§ Problem A
Do these statements agree with the TPL Dataflow thread? (i) The asker wants a cap on how many images are processed across all pages in work. (ii) The asker is fine with saving a page that has failed images. (iii) A block whose BoundedCapacity is below its MaxDegreeOfParallelism keeps its full parallelism. Answer each with yes or no and the deciding words, quoted exactly.
§ Problem B
Can you resume the TPL Dataflow thread after its last sentence?
Start of Page extract
I need to do this kind of work:

  1. Get Page object from database
  2. For each page get all images and process them (IO bound, for example, upload to CDN)
  3. If all images proceeded successfully then mark Page as processed in database

Since I need to control how much Pages I process in parallel I've decided to go with TPL Dataflows:

 ____________________________
|         Data pipe          |
|   BufferBlock<Page>        |
|   BoundedCapacity = 1      |
|____________________________|
              |
 ____________________________
|       Process images       |
| TransformBlock<Page, Page> |
| BoundedCapacity = 1        |
| MaxDegreeOfParallelism = 8 |
|____________________________|
              |
 ____________________________
|        Save page           |
| ActionBlock<Page>          |
| BoundedCapacity = 1        |
| MaxDegreeOfParallelism = 5 |
|____________________________|

Now I need the "Process images" to process images in parallel but I want to limit how much images I've processing across all parallel pages in work currently.

I can use TrasnformManyBlock for "Process images" but how do I gather them back in "Save page" block?

         ____________________________
        |         Data pipe          |
        |   BufferBlock<Page>        |
        |   BoundedCapacity = 1      |
        |____________________________|
                      |
     ___________________________________
    |           Load images             |
    | TransformManyBlock<Page, Image[]> |
    | BoundedCapacity = 1               |
    | MaxDegreeOfParallelism = 8        |
    |___________________________________|
      /              |              \
   ______________________________________________
 _|____________________________________________  |
|              Process image                   | |
| TransformBlock<ImageWithPage, ImageWithPage> | |
| BoundedCapacity = 1                          | |
| MaxDegreeOfParallelism = 8                   |_|
|______________________________________________|
      \              |               /
         How to group images by page ?
                     |
        ____________________________
       |        Save page           |
       | ActionBlock<Page>          |
       | BoundedCapacity = 1        |
       | MaxDegreeOfParallelism = 5 |
       |____________________________|

On top of that potentially one of the images could fail to be proceed and I don't want to save page with failed images.

Dune answered 25/10, 2014 at 7:53 Comment(3)
What's the problem exactly? According to the diagram you already figured it out. Set MaxDegreeOfParallelism in the middle step to the desired level.Evidentiary
I've edited the question with the diagram of using TransformManyBlock.Dune
As a side note, configuring a block with BoundedCapacity smaller than the MaxDegreeOfParallelism will reduce the degree of parallelism to the value of the capacity. In other words, the block cannot process 8 images simultaneously if it is allowed to buffer only one.Dupre
B
7

You can group the images together by recording whenever an image for a given page arrives and then sending the page on when all images arrived. To figure that out, page needs to know how many images it contains, but I assume you know that.
End of Page extract
Start of Provided data
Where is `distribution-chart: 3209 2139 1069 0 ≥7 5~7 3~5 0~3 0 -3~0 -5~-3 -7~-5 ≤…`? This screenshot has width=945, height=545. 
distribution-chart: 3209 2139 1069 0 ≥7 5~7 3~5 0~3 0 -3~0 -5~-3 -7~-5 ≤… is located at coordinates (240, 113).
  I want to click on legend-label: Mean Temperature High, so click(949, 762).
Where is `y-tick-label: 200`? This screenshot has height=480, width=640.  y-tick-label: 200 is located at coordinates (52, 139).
End of Provided data
§ Written reply A
(i) Yes: "I want to limit how much images I've processing across all parallel pages in work currently."
(ii) No: "I don't want to save page with failed images."
(iii) No: "will reduce the degree of parallelism to the value of the capacity."

§ Written reply B
In code, it could look something like this:

public static IPropagatorBlock<TSplit, TMerged>
    CreaterMergerBlock<TSplit, TMerged>(
    Func<TSplit, TMerged> getMergedFunc, Func<TMerged, int> getSplitCount)
{
    var dictionary = new Dictionary<TMerged, int>();

    return new TransformManyBlock<TSplit, TMerged>(
        split =>
        {
            var merged = getMergedFunc(split);
            int count;
            dictionary.TryGetValue(merged, out count);
            count++;
            if (getSplitCount(merged) == count)
            {
                dictionary.Remove(merged);
                return new[] { merged };
            }

            dictionary[merged] = count;
            return new TMerged[0];
        });
}

Usage:

var dataPipe = new BufferBlock<Page>();

var splitter = new TransformManyBlock<Page, ImageWithPage>(
    page => page.LoadImages(),
    new ExecutionDataflowBlockOptions { MaxDegreeOfParallelism = 8 });

var processImage = new TransformBlock<ImageWithPage, ImageWithPage>(
    image =>
    {
        // process the image here
        return image;
    }, new ExecutionDataflowBlockOptions { MaxDegreeOfParallelism = 8 });

var merger = CreaterMergerBlock(
    (ImageWithPage image) => image.Page, page => page.ImageCount);

var savePage = new ActionBlock<Page>(
    page => /* save the page here */,
    new ExecutionDataflowBlockOptions { MaxDegreeOfParallelism = 5 });

dataPipe.LinkTo(splitter);
splitter.LinkTo(processImage);
processImage.LinkTo(merger);
merger.LinkTo(savePage);
Baseless answered 27/10, 2014 at 2:2 Comment(5)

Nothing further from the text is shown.